**Given instruction**:
Can you return the entries below verbatim, starting at the very first line and ending at the line containing "will click(60, 293).", with both of those lines included?

**Material shown**:

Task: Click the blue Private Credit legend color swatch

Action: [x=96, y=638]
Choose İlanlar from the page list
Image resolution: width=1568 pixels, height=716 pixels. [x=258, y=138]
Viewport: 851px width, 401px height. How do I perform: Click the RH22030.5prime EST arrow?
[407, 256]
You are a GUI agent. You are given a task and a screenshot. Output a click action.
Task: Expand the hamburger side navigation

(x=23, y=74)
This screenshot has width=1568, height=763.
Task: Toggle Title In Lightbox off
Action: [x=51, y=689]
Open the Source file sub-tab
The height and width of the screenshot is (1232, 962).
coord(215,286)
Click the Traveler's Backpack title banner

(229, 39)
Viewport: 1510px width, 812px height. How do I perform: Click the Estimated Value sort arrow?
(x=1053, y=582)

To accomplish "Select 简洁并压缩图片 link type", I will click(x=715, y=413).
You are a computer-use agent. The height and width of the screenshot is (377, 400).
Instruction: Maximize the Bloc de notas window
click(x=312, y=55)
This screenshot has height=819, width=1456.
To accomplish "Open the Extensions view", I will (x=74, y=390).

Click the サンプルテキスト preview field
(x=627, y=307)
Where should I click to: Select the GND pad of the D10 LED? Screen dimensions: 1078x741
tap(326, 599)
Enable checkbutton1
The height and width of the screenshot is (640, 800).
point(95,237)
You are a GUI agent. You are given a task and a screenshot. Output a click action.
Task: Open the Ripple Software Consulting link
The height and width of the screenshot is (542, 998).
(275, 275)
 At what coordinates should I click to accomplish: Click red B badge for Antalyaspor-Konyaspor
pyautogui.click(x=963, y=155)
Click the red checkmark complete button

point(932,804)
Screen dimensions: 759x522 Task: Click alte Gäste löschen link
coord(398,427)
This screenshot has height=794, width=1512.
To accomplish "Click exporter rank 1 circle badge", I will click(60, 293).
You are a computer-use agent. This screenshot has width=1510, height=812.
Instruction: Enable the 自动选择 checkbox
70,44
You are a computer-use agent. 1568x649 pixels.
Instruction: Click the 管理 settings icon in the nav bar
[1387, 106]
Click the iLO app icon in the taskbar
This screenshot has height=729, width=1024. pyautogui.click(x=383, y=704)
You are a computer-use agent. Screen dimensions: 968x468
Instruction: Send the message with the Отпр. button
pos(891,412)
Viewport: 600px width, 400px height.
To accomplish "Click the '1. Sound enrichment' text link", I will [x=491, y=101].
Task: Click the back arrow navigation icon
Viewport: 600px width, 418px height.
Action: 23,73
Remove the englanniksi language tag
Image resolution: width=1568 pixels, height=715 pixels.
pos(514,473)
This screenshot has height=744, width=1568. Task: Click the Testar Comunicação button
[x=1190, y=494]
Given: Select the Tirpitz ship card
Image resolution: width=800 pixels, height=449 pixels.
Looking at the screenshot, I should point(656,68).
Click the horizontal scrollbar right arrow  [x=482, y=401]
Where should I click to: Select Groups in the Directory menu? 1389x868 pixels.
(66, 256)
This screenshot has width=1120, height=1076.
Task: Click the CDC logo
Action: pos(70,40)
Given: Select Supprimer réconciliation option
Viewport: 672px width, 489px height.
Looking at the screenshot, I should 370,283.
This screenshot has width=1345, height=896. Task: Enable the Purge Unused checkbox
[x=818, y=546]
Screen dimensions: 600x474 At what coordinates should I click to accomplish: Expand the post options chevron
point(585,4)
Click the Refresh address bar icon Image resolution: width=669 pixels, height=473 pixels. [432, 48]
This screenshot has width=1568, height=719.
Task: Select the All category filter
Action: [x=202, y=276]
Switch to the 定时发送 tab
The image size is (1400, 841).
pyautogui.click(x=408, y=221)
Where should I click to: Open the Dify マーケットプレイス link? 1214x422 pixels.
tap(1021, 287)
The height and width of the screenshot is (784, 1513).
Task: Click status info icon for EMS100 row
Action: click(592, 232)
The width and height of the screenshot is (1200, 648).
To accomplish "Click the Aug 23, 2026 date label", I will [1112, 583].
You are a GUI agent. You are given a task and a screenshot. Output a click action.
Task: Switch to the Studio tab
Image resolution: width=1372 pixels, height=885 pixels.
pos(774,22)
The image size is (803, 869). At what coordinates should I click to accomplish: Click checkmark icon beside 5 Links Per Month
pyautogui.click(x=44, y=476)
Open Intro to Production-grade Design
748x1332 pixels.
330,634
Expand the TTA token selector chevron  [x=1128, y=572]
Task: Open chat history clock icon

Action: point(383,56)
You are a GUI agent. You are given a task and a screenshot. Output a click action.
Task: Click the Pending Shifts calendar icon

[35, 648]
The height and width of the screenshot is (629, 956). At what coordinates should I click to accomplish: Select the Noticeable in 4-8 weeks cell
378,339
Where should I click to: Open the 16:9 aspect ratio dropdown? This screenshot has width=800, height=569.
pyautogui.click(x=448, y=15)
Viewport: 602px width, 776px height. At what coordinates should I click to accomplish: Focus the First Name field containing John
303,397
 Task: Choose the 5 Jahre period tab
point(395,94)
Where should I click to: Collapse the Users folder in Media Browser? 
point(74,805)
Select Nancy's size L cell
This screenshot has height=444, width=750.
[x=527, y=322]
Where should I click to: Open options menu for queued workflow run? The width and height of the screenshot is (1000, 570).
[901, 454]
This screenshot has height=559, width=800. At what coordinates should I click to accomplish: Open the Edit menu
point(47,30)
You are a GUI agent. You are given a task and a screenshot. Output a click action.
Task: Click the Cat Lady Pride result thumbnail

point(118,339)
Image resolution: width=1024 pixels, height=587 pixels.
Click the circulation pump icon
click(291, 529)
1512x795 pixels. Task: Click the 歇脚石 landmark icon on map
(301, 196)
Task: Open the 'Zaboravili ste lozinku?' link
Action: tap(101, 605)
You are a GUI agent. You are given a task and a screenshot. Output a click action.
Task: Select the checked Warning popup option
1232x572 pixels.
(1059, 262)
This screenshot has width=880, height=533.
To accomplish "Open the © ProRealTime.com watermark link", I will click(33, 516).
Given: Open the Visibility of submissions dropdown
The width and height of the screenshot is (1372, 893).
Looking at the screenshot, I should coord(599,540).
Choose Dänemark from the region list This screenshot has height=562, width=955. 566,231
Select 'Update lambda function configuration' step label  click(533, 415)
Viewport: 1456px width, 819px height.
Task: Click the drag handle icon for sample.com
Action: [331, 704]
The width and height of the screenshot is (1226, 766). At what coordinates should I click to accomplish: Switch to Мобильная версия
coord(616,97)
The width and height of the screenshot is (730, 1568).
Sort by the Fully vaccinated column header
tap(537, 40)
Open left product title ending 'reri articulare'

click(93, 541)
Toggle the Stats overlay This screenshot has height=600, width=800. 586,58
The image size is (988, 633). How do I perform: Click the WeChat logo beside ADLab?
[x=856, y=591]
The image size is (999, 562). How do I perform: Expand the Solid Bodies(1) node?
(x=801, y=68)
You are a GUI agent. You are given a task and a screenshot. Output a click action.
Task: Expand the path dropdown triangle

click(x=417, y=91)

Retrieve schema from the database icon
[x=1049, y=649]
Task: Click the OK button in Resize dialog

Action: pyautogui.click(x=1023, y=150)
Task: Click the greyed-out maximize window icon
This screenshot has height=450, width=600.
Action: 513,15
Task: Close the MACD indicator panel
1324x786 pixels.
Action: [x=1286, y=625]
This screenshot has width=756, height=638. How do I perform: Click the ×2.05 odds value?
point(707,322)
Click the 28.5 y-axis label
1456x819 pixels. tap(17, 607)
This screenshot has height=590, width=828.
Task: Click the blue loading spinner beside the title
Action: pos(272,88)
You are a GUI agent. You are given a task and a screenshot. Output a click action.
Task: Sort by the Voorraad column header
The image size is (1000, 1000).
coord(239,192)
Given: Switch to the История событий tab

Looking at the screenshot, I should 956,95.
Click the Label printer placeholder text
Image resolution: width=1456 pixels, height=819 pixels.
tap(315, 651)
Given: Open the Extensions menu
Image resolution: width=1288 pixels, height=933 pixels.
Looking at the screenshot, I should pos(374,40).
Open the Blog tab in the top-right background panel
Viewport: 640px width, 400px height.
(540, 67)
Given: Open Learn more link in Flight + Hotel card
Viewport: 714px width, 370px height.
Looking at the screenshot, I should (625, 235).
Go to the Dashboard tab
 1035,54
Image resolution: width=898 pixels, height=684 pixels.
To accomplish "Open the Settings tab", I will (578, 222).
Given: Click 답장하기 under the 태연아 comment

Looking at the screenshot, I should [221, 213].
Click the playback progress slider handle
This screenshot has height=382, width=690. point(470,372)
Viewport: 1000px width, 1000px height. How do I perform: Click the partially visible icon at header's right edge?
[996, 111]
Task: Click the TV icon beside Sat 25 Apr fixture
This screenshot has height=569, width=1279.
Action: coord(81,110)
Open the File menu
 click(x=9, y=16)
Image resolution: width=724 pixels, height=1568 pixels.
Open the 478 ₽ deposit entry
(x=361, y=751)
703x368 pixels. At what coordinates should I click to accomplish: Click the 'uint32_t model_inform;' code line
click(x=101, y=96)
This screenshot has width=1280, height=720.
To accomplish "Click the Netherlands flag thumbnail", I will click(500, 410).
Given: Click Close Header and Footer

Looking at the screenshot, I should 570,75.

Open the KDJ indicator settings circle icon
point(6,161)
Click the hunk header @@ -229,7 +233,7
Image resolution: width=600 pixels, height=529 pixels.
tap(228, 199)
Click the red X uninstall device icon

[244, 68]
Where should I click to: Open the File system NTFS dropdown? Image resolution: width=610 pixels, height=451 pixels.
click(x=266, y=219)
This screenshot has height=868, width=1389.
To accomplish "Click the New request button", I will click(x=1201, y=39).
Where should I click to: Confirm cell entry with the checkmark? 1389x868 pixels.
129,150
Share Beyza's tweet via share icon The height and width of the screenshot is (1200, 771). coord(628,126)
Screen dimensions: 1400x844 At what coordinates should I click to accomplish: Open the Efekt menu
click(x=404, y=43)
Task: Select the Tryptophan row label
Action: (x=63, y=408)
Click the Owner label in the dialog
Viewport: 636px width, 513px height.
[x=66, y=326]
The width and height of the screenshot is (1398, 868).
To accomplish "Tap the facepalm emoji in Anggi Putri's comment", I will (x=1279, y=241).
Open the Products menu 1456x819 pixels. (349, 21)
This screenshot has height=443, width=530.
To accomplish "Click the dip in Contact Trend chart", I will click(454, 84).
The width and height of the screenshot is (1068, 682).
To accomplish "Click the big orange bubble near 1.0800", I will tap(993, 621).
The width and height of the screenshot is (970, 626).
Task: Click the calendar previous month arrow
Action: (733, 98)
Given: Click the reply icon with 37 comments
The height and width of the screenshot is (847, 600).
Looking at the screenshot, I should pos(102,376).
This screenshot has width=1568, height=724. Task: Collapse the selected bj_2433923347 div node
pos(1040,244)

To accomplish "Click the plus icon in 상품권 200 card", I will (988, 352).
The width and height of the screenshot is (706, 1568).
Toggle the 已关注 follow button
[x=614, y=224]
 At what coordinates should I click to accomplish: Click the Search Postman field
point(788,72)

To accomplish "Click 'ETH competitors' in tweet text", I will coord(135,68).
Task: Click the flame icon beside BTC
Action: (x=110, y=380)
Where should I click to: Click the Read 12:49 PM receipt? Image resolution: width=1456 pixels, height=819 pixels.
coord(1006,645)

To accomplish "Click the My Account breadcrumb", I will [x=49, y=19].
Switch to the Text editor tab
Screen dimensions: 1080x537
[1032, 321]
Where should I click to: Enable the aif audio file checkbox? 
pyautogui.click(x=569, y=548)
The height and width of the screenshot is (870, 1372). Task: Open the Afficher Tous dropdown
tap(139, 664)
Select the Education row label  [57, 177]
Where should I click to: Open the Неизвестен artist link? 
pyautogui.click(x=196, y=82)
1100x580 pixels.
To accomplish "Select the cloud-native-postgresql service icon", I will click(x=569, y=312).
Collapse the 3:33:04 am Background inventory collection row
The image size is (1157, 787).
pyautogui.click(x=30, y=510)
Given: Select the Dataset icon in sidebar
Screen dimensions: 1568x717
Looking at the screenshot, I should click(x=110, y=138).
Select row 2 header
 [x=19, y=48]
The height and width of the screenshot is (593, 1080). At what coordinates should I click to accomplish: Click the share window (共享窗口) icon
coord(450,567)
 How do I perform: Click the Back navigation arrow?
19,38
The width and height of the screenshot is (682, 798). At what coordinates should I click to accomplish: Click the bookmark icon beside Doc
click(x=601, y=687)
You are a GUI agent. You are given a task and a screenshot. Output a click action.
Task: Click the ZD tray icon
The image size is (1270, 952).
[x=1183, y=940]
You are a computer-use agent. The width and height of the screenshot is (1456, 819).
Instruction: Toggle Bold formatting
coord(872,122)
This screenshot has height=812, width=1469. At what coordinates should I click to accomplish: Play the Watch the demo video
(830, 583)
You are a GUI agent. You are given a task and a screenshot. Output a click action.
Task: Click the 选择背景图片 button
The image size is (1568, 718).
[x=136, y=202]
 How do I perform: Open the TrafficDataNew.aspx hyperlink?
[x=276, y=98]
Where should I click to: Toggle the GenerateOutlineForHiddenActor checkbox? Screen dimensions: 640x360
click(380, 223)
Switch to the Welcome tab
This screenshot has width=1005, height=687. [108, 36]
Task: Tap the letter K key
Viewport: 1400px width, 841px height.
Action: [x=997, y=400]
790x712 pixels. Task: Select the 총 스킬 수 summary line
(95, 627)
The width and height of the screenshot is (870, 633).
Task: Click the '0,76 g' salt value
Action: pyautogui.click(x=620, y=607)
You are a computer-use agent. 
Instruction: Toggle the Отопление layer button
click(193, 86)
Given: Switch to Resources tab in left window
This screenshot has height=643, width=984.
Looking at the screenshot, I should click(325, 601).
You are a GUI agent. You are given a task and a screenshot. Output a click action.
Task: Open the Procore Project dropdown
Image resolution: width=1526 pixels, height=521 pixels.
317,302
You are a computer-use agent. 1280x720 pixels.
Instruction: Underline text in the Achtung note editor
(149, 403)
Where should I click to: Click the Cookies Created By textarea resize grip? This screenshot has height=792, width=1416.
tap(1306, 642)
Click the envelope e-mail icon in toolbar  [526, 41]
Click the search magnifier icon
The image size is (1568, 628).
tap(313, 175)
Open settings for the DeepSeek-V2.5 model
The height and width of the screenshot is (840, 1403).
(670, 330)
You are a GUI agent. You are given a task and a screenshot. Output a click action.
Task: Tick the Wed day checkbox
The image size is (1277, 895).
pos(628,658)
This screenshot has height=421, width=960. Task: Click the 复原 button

**Answer to this exercise**:
Task: Click the blue Private Credit legend color swatch

Action: [x=96, y=638]
Choose İlanlar from the page list
Image resolution: width=1568 pixels, height=716 pixels. [x=258, y=138]
Viewport: 851px width, 401px height. How do I perform: Click the RH22030.5prime EST arrow?
[407, 256]
You are a GUI agent. You are given a task and a screenshot. Output a click action.
Task: Expand the hamburger side navigation

(x=23, y=74)
This screenshot has width=1568, height=763.
Task: Toggle Title In Lightbox off
Action: [x=51, y=689]
Open the Source file sub-tab
The height and width of the screenshot is (1232, 962).
coord(215,286)
Click the Traveler's Backpack title banner

(229, 39)
Viewport: 1510px width, 812px height. How do I perform: Click the Estimated Value sort arrow?
(x=1053, y=582)

To accomplish "Select 简洁并压缩图片 link type", I will click(x=715, y=413).
You are a computer-use agent. The height and width of the screenshot is (377, 400).
Instruction: Maximize the Bloc de notas window
click(x=312, y=55)
This screenshot has height=819, width=1456.
To accomplish "Open the Extensions view", I will (x=74, y=390).

Click the サンプルテキスト preview field
(x=627, y=307)
Where should I click to: Select the GND pad of the D10 LED? Screen dimensions: 1078x741
tap(326, 599)
Enable checkbutton1
The height and width of the screenshot is (640, 800).
point(95,237)
You are a GUI agent. You are given a task and a screenshot. Output a click action.
Task: Open the Ripple Software Consulting link
The height and width of the screenshot is (542, 998).
(275, 275)
 At what coordinates should I click to accomplish: Click red B badge for Antalyaspor-Konyaspor
pyautogui.click(x=963, y=155)
Click the red checkmark complete button

point(932,804)
Screen dimensions: 759x522 Task: Click alte Gäste löschen link
coord(398,427)
This screenshot has height=794, width=1512.
To accomplish "Click exporter rank 1 circle badge", I will click(60, 293).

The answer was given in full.